Exercise requirements →
Look through the data below and, wherever a line carries the word "icon", please copy that line.

The records →
+---+

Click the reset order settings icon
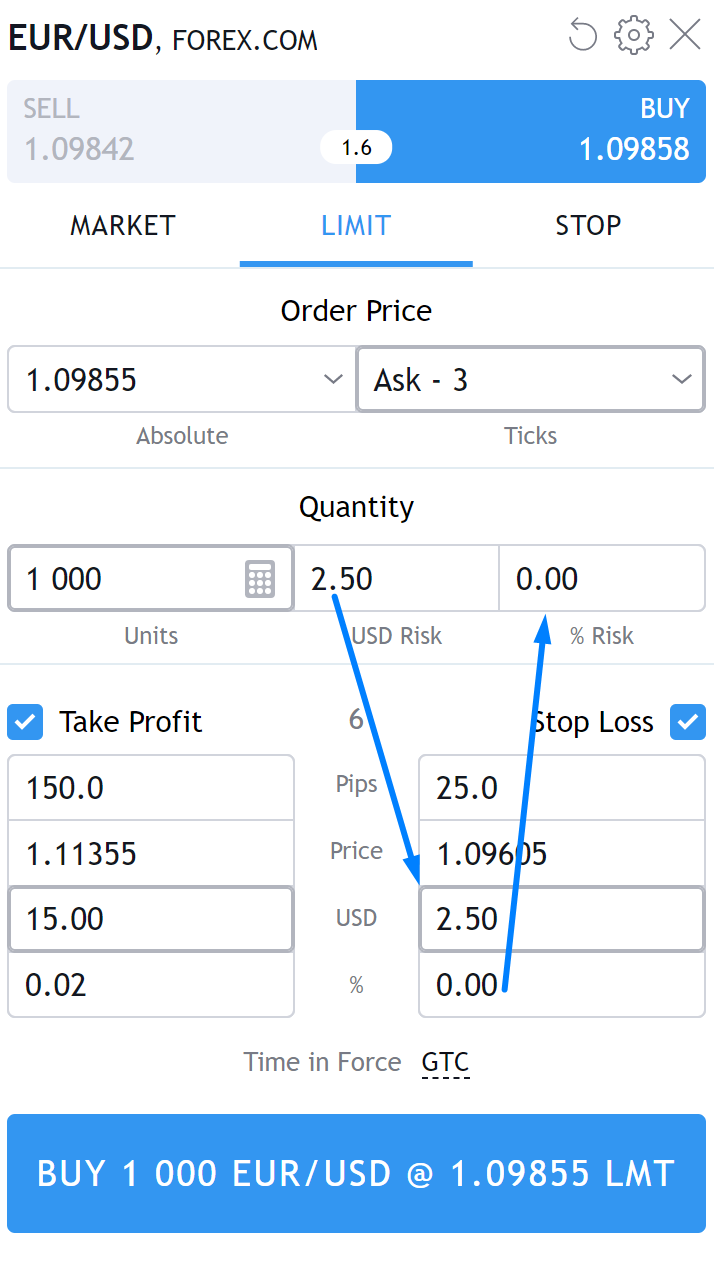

+---+

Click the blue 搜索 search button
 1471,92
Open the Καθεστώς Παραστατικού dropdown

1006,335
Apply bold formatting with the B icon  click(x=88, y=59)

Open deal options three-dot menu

+---+

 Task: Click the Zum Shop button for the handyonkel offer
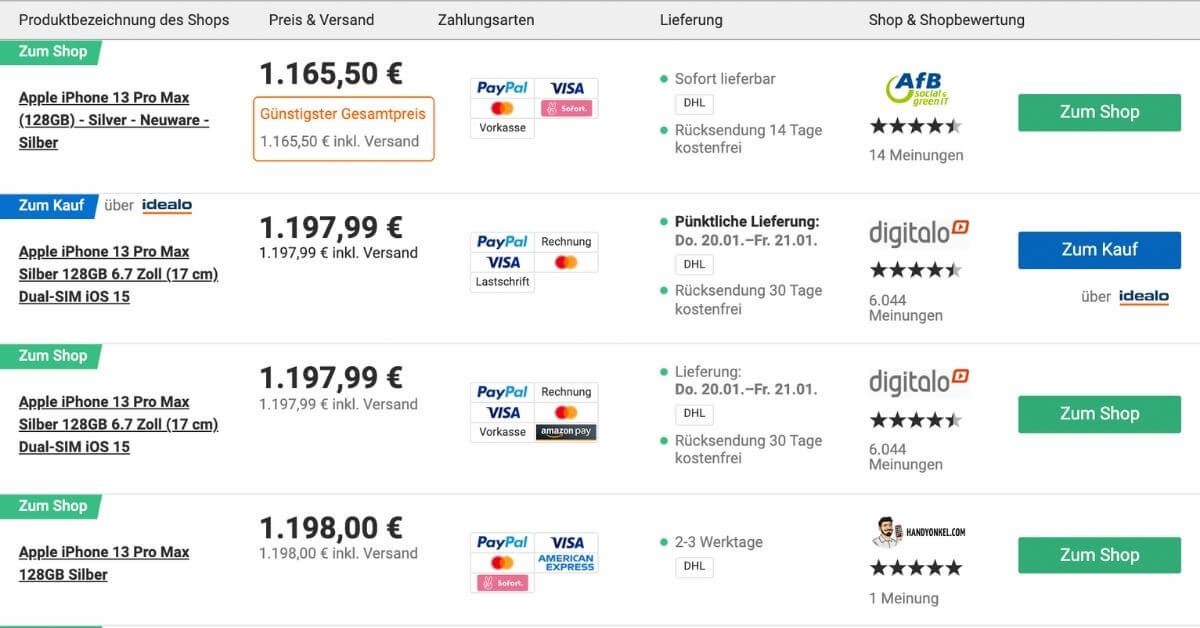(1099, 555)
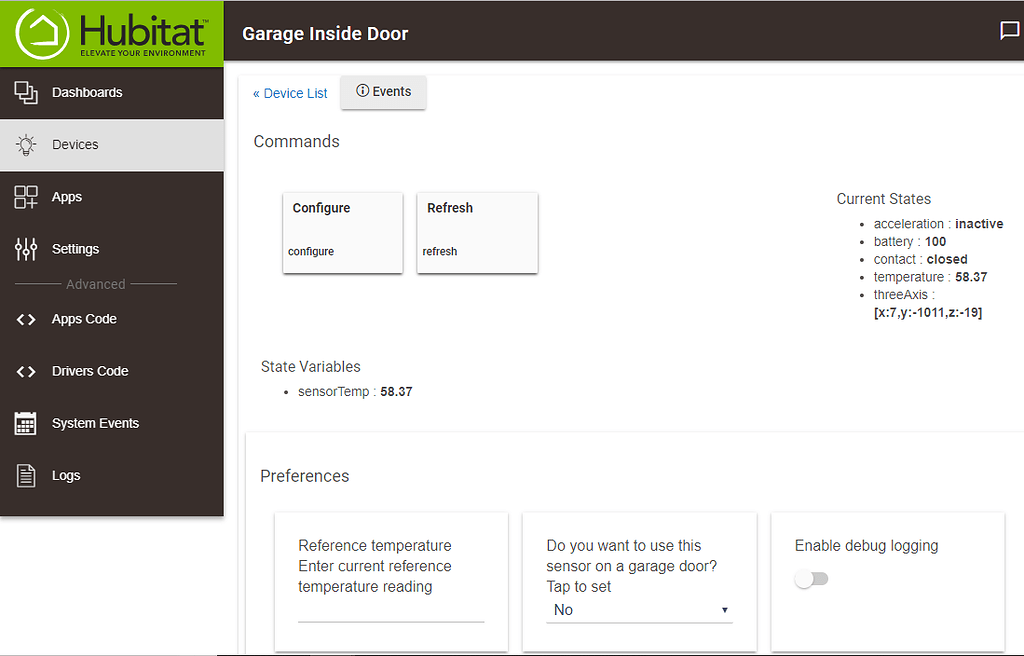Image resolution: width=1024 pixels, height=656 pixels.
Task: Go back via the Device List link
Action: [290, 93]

+---+

Answer below →
Click the reset order settings icon
Apply bold formatting with the B icon  click(x=88, y=59)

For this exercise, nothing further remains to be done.